=== Begin Enclosure ===

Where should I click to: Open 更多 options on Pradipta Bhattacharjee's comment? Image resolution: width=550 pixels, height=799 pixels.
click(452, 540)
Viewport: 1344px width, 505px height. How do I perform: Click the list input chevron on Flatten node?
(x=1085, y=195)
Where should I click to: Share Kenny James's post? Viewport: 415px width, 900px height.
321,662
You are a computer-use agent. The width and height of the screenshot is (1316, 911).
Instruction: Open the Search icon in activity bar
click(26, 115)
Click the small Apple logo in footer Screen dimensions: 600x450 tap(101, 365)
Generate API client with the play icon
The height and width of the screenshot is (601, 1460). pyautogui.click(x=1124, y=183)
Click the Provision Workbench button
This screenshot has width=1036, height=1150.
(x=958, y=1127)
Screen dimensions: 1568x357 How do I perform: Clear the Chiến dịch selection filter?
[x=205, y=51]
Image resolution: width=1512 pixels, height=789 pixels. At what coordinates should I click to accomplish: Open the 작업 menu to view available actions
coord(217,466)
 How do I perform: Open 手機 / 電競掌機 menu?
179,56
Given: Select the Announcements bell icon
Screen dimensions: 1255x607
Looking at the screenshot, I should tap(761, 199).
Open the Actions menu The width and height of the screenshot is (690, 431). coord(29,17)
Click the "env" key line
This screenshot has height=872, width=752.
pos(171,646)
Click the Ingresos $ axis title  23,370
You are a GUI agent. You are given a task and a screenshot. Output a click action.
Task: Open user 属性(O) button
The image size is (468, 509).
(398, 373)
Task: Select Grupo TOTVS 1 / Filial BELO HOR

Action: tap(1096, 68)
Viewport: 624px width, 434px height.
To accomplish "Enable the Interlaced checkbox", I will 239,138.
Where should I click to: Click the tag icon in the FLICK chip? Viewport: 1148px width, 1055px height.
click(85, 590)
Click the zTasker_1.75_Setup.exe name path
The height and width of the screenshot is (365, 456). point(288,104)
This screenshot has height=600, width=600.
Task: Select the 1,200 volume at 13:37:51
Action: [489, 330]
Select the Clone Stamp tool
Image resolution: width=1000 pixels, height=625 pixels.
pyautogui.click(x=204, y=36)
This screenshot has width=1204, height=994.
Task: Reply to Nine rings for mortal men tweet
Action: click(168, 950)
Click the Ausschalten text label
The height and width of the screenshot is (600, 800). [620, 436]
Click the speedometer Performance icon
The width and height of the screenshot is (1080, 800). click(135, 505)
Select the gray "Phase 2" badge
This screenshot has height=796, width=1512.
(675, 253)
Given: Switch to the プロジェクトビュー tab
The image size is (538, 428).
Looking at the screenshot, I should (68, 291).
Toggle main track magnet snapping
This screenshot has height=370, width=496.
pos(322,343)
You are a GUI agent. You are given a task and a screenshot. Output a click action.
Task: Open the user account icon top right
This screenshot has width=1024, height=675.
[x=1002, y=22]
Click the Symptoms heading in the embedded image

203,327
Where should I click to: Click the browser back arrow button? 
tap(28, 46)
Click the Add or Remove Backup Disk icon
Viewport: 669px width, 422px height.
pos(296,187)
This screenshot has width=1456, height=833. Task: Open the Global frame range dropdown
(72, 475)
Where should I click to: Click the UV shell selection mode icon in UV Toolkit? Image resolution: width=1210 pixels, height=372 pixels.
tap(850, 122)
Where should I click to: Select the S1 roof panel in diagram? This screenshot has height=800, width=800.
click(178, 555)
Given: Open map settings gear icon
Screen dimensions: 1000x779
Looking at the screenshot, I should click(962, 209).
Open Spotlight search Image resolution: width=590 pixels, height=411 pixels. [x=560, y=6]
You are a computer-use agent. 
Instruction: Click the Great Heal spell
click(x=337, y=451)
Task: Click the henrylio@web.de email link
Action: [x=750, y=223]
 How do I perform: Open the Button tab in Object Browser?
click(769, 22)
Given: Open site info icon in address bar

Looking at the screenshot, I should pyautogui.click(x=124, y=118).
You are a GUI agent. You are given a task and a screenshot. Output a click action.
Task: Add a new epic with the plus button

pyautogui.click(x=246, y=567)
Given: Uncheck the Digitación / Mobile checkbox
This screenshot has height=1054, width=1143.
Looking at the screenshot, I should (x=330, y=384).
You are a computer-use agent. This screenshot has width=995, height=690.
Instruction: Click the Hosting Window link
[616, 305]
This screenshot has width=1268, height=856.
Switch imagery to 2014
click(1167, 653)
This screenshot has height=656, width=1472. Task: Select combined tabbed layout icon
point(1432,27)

=== End Enclosure ===

▶ **YOUR INSTRUCTIONS**
An exact copy of the listing is the goal. Transcribe it in full.

▶ **RESULT OF THIS TASK**
Where should I click to: Open 更多 options on Pradipta Bhattacharjee's comment? Image resolution: width=550 pixels, height=799 pixels.
click(452, 540)
Viewport: 1344px width, 505px height. How do I perform: Click the list input chevron on Flatten node?
(x=1085, y=195)
Where should I click to: Share Kenny James's post? Viewport: 415px width, 900px height.
321,662
You are a computer-use agent. The width and height of the screenshot is (1316, 911).
Instruction: Open the Search icon in activity bar
click(26, 115)
Click the small Apple logo in footer Screen dimensions: 600x450 tap(101, 365)
Generate API client with the play icon
The height and width of the screenshot is (601, 1460). pyautogui.click(x=1124, y=183)
Click the Provision Workbench button
This screenshot has width=1036, height=1150.
(x=958, y=1127)
Screen dimensions: 1568x357 How do I perform: Clear the Chiến dịch selection filter?
[x=205, y=51]
Image resolution: width=1512 pixels, height=789 pixels. At what coordinates should I click to accomplish: Open the 작업 menu to view available actions
coord(217,466)
 How do I perform: Open 手機 / 電競掌機 menu?
179,56
Given: Select the Announcements bell icon
Screen dimensions: 1255x607
Looking at the screenshot, I should tap(761, 199).
Open the Actions menu The width and height of the screenshot is (690, 431). coord(29,17)
Click the "env" key line
This screenshot has height=872, width=752.
pos(171,646)
Click the Ingresos $ axis title  23,370
You are a GUI agent. You are given a task and a screenshot. Output a click action.
Task: Open user 属性(O) button
The image size is (468, 509).
(398, 373)
Task: Select Grupo TOTVS 1 / Filial BELO HOR

Action: tap(1096, 68)
Viewport: 624px width, 434px height.
To accomplish "Enable the Interlaced checkbox", I will 239,138.
Where should I click to: Click the tag icon in the FLICK chip? Viewport: 1148px width, 1055px height.
click(85, 590)
Click the zTasker_1.75_Setup.exe name path
The height and width of the screenshot is (365, 456). point(288,104)
This screenshot has height=600, width=600.
Task: Select the 1,200 volume at 13:37:51
Action: [489, 330]
Select the Clone Stamp tool
Image resolution: width=1000 pixels, height=625 pixels.
pyautogui.click(x=204, y=36)
This screenshot has width=1204, height=994.
Task: Reply to Nine rings for mortal men tweet
Action: click(168, 950)
Click the Ausschalten text label
The height and width of the screenshot is (600, 800). [620, 436]
Click the speedometer Performance icon
The width and height of the screenshot is (1080, 800). click(135, 505)
Select the gray "Phase 2" badge
This screenshot has height=796, width=1512.
(675, 253)
Given: Switch to the プロジェクトビュー tab
The image size is (538, 428).
Looking at the screenshot, I should (68, 291).
Toggle main track magnet snapping
This screenshot has height=370, width=496.
pos(322,343)
You are a GUI agent. You are given a task and a screenshot. Output a click action.
Task: Open the user account icon top right
This screenshot has width=1024, height=675.
[x=1002, y=22]
Click the Symptoms heading in the embedded image

203,327
Where should I click to: Click the browser back arrow button? 
tap(28, 46)
Click the Add or Remove Backup Disk icon
Viewport: 669px width, 422px height.
pos(296,187)
This screenshot has width=1456, height=833. Task: Open the Global frame range dropdown
(72, 475)
Where should I click to: Click the UV shell selection mode icon in UV Toolkit? Image resolution: width=1210 pixels, height=372 pixels.
tap(850, 122)
Where should I click to: Select the S1 roof panel in diagram? This screenshot has height=800, width=800.
click(178, 555)
Given: Open map settings gear icon
Screen dimensions: 1000x779
Looking at the screenshot, I should click(962, 209).
Open Spotlight search Image resolution: width=590 pixels, height=411 pixels. [x=560, y=6]
You are a computer-use agent. 
Instruction: Click the Great Heal spell
click(x=337, y=451)
Task: Click the henrylio@web.de email link
Action: [x=750, y=223]
 How do I perform: Open the Button tab in Object Browser?
click(769, 22)
Given: Open site info icon in address bar

Looking at the screenshot, I should pyautogui.click(x=124, y=118).
You are a GUI agent. You are given a task and a screenshot. Output a click action.
Task: Add a new epic with the plus button

pyautogui.click(x=246, y=567)
Given: Uncheck the Digitación / Mobile checkbox
This screenshot has height=1054, width=1143.
Looking at the screenshot, I should (x=330, y=384).
You are a computer-use agent. This screenshot has width=995, height=690.
Instruction: Click the Hosting Window link
[616, 305]
This screenshot has width=1268, height=856.
Switch imagery to 2014
click(1167, 653)
This screenshot has height=656, width=1472. Task: Select combined tabbed layout icon
point(1432,27)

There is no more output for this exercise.